* _Try it_
Pick up the passage on the realities of owning a first home where it ends, continuing on from its final sentence.

When it comes down to it, the reality of the situation is and always will be this: when you own a home there are times where it feels like you bit off more than you can chew. That’s the net downside to owning anything really — it doesn’t always work. Sometimes homeowners simply run out of bandwidth to continue chipping away at projects while appliances continue to randomly break. This brings us back to the other two golden pillars of life: time and money. If you don’t have the time — you need to find some money. If you don’t have the money — it’s best to get real comfortable with practicing patience. A balance of both is always great.

It’s nerve-racking to realize you need to save enough for a downpayment, any immediate renovations, and then some for the emergency fund of appliances, windows, and other household necessities that just give out occasionally. The calmest individual can still feel overwhelmed by all of these sudden needs but the good news is that it is temporary!

Realities

The wonderful thing about owning your first home is also what makes it so frightening — but isn’t that always the way? It’s the finality of it all and the true ownership. That ownership means that your home is yours to create memories with, to build the foundation of your life within — there’s nothing more magic than that. Maybe you’re one of the lucky few and your first home will be brand new and practically perfect in every way. In that case, this too is magic by the very nature of the hard work and opportunity that has come together for you to be in your fantastic new dream home. Of course, the levels of fear vary from situation to situation. The responsibility of it all causes a knot in your stomach. All of the decisions: floors, paint, doorknobs, oh my! The water leak that makes your new luxury vinyl plank floors bubble? Far from ideal, but these are risks you must be willing to take.

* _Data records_

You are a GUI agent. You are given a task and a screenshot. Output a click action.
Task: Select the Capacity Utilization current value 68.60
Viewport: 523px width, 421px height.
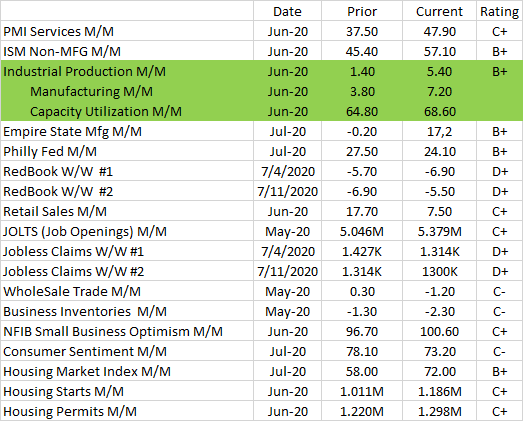pyautogui.click(x=440, y=111)
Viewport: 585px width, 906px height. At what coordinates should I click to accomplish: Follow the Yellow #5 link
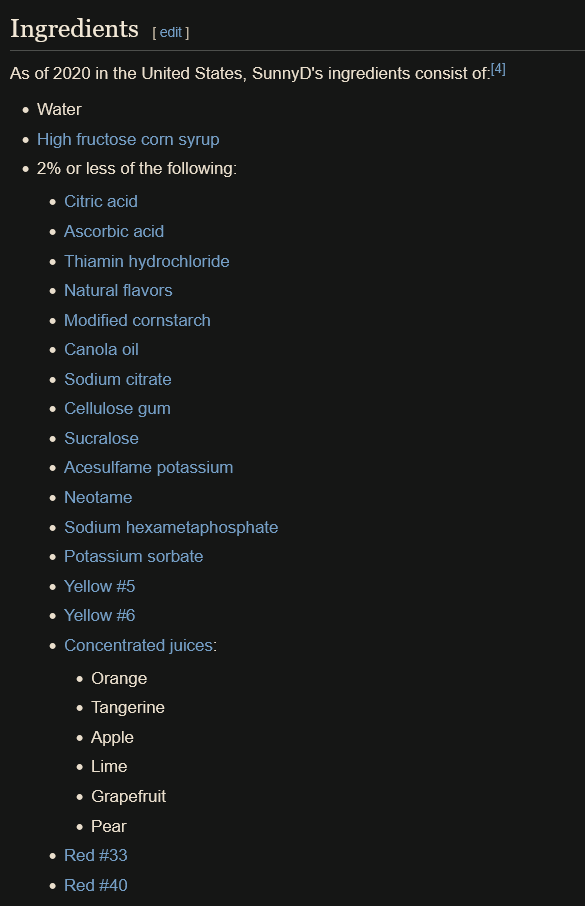coord(99,586)
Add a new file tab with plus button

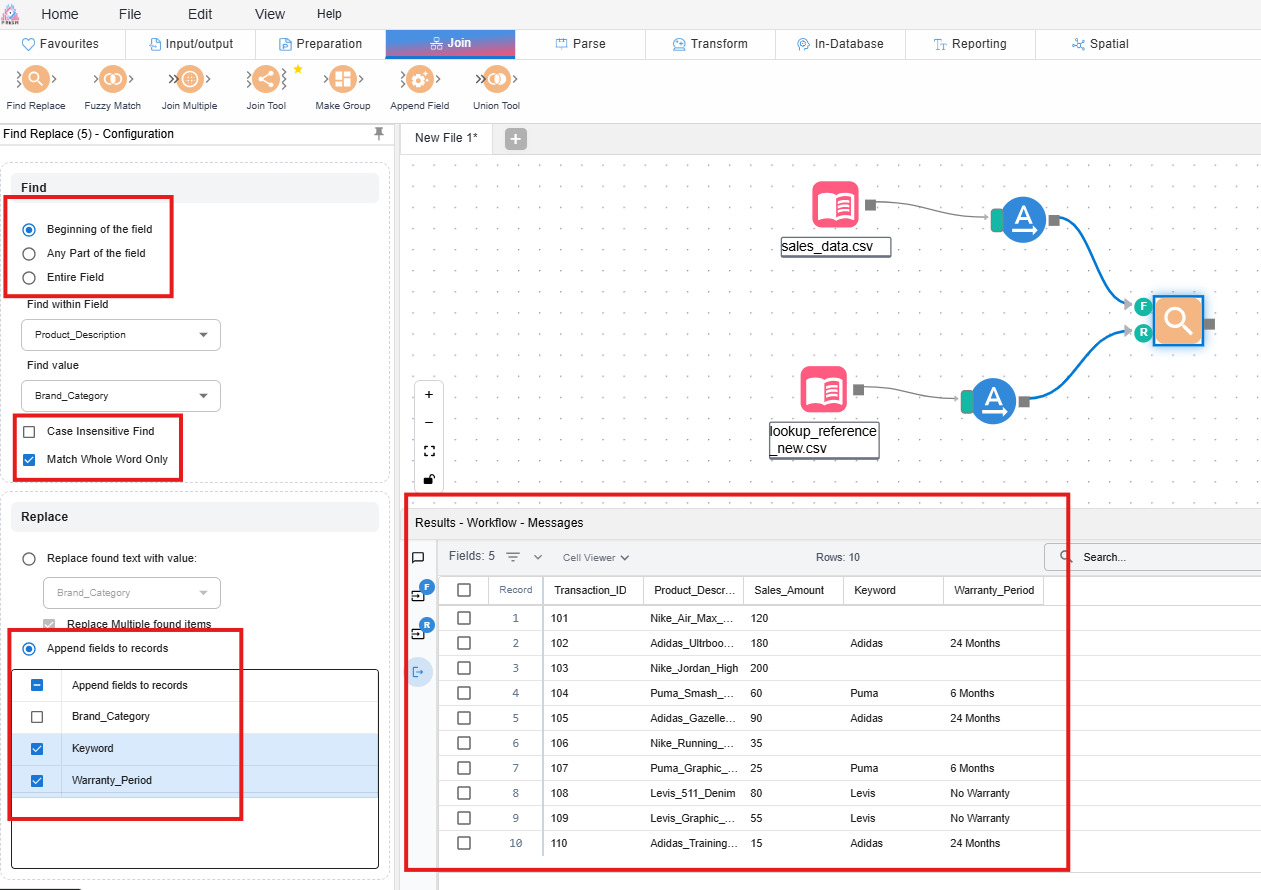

* _Answer to the problem_
Many homeowners share that the concept of not being able to “get out of their lease” sends them into a panic. Owning a home means either you’re living in it, renting it out, or selling it. All options require a good amount of effort on the homeowners part. Thankfully, a quality home inspection can ease buyer’s minds on any concerns that might make or break the deal.

If you’re like most homebuyers; your first home is not your forever home. Once you move in and fall in love with your new home and you’ve fixed and updated every last baseboard to your heart’s desire — you’ll never want to leave. This is both sad and wonderful — how wonderful it is to feel so much gratitude towards something that caused you more than a few gray hairs and how sad it is to say goodbye or to rent it out to others who may not love it the way you do. This juxtaposition of feelings is homeownership in a nutshell. You loathe your creaky doors but you don’t want to open any new ones. You complain about your reclusive neighbors but you love that you don’t have to attend weekly block parties. You dream of a bigger house but don’t know how you’d clean anything an inch larger than the one you already have.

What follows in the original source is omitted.